Give back an exact copy of the lines in the records below, from the line that has "This screenshot has height=600, width=1000." through the line that has "You are a computer-use agent. Screen dimensions: 750x1510", and nothing besides.

─── LISTED ENTRIES ───

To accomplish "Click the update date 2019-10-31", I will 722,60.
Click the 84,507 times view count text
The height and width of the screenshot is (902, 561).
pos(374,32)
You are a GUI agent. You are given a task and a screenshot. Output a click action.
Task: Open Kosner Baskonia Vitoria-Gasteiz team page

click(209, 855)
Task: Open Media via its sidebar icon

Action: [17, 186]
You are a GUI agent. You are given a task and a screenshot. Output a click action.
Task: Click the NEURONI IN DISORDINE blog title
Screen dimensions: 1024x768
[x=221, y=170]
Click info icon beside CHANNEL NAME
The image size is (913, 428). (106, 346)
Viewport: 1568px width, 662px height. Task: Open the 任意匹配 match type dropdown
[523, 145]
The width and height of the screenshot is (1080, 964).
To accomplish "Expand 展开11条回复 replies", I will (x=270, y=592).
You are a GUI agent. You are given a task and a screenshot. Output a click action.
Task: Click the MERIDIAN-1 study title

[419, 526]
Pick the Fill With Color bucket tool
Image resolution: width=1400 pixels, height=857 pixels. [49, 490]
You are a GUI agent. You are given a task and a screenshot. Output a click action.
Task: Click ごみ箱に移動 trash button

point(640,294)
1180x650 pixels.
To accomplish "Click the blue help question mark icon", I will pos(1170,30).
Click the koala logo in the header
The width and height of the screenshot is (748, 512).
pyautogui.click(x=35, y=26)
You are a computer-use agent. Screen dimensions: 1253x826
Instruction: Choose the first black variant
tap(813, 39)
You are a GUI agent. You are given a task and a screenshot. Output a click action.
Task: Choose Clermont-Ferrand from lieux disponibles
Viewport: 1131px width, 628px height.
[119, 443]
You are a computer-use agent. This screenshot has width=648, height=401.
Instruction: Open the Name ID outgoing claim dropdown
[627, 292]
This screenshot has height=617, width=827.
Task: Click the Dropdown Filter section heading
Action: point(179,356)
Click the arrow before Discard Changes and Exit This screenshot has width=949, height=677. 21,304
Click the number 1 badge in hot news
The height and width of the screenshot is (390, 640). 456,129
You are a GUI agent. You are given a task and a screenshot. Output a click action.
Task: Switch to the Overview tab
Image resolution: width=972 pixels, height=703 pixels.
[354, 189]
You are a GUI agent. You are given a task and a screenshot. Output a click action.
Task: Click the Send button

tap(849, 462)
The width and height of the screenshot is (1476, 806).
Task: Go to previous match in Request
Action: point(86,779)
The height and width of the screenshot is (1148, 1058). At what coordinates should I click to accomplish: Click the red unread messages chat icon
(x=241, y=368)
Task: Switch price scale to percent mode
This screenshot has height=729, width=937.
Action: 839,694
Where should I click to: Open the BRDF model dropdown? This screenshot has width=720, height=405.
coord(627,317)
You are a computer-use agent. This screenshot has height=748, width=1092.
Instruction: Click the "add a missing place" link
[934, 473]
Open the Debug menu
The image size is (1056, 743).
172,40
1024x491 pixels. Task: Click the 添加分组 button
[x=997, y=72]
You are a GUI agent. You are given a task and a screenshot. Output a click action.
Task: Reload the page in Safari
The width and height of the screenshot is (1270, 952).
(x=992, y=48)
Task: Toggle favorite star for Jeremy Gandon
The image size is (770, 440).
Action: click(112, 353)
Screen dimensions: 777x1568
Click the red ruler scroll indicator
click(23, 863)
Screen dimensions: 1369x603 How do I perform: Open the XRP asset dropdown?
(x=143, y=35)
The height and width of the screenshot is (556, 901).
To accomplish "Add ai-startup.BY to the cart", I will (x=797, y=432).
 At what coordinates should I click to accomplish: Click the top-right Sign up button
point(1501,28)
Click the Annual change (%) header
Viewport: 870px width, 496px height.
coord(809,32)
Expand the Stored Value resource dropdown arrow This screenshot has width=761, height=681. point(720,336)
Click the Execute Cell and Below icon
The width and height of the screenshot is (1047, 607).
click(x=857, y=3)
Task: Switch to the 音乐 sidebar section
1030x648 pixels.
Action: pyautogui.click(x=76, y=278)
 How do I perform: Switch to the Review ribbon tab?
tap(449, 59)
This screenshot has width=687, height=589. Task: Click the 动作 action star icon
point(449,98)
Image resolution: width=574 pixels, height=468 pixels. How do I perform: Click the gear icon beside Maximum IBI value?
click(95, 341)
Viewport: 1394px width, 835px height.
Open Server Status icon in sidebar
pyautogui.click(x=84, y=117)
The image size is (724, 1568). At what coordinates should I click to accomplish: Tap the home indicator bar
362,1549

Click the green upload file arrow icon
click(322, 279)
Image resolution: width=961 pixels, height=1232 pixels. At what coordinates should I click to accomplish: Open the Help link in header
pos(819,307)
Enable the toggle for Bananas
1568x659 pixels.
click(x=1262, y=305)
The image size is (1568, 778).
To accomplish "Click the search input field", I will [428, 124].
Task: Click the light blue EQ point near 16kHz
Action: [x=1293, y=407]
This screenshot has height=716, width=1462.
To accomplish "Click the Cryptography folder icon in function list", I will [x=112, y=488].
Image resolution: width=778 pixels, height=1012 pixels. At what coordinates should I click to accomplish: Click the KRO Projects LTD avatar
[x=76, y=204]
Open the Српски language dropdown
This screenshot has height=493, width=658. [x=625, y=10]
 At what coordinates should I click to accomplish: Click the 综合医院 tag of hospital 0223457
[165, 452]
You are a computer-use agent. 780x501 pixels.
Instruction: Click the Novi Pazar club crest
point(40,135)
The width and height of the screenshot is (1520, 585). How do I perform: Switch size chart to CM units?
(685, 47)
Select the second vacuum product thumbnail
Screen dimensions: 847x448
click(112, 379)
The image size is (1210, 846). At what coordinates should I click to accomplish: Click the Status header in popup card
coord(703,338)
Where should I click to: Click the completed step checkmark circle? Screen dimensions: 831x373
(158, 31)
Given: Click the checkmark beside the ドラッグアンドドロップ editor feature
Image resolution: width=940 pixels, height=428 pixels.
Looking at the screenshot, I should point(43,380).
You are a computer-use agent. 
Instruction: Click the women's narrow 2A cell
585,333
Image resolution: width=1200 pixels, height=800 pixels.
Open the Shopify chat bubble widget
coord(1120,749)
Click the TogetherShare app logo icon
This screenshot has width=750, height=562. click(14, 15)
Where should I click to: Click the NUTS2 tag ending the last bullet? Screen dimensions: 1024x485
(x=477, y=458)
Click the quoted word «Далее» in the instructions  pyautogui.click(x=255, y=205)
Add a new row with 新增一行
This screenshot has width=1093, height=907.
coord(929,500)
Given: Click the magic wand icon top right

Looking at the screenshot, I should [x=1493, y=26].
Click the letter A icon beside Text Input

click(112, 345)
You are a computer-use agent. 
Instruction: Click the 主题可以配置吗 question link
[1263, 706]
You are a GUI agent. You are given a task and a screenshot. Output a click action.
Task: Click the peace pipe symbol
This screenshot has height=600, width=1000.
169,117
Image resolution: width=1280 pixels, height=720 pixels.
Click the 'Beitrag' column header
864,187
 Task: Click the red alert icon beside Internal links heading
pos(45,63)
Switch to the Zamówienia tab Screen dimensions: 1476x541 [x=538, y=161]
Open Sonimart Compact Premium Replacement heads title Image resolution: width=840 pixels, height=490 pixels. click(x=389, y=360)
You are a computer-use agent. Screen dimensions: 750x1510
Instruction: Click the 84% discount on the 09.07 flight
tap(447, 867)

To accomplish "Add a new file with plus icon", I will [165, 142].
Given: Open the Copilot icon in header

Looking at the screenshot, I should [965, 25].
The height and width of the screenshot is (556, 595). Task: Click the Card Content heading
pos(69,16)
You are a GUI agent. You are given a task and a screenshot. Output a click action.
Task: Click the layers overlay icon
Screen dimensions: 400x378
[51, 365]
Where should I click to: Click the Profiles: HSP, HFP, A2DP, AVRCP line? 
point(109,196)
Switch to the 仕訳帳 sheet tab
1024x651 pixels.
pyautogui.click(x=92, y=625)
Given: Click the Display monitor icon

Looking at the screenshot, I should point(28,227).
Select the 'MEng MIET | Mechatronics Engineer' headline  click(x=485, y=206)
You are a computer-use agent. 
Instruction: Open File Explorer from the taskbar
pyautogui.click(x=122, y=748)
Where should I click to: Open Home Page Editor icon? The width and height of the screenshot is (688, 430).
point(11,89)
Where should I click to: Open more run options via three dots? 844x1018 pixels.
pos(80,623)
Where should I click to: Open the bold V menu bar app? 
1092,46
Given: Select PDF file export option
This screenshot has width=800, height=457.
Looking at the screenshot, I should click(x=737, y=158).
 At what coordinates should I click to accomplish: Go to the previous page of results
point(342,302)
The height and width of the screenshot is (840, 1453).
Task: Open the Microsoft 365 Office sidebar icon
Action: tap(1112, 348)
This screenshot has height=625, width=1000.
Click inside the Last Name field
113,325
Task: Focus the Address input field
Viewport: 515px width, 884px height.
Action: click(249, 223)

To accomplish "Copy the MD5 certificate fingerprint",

───

:: SOLUTION TO THIS PROBLEM ::
This screenshot has height=600, width=1000.
169,117
Image resolution: width=1280 pixels, height=720 pixels.
Click the 'Beitrag' column header
864,187
 Task: Click the red alert icon beside Internal links heading
pos(45,63)
Switch to the Zamówienia tab Screen dimensions: 1476x541 [x=538, y=161]
Open Sonimart Compact Premium Replacement heads title Image resolution: width=840 pixels, height=490 pixels. click(x=389, y=360)
You are a computer-use agent. Screen dimensions: 750x1510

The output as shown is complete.